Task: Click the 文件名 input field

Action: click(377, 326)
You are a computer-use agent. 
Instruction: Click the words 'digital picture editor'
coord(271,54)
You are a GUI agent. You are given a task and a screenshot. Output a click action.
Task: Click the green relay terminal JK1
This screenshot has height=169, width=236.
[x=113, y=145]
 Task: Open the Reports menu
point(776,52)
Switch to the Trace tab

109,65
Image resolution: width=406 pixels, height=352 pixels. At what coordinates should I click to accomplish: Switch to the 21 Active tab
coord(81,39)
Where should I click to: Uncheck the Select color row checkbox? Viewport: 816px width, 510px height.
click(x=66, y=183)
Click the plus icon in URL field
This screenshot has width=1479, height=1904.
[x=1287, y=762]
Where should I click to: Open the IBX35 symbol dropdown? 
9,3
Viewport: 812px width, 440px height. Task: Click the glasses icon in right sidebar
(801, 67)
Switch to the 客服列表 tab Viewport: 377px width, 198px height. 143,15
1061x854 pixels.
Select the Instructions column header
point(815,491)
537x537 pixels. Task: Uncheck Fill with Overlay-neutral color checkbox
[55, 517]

• • • • •

# PROBLEM TO WORK ON
A single number is the answer: how many lines of the entries above contain "agent"?

# RESULT OF THIS TASK
2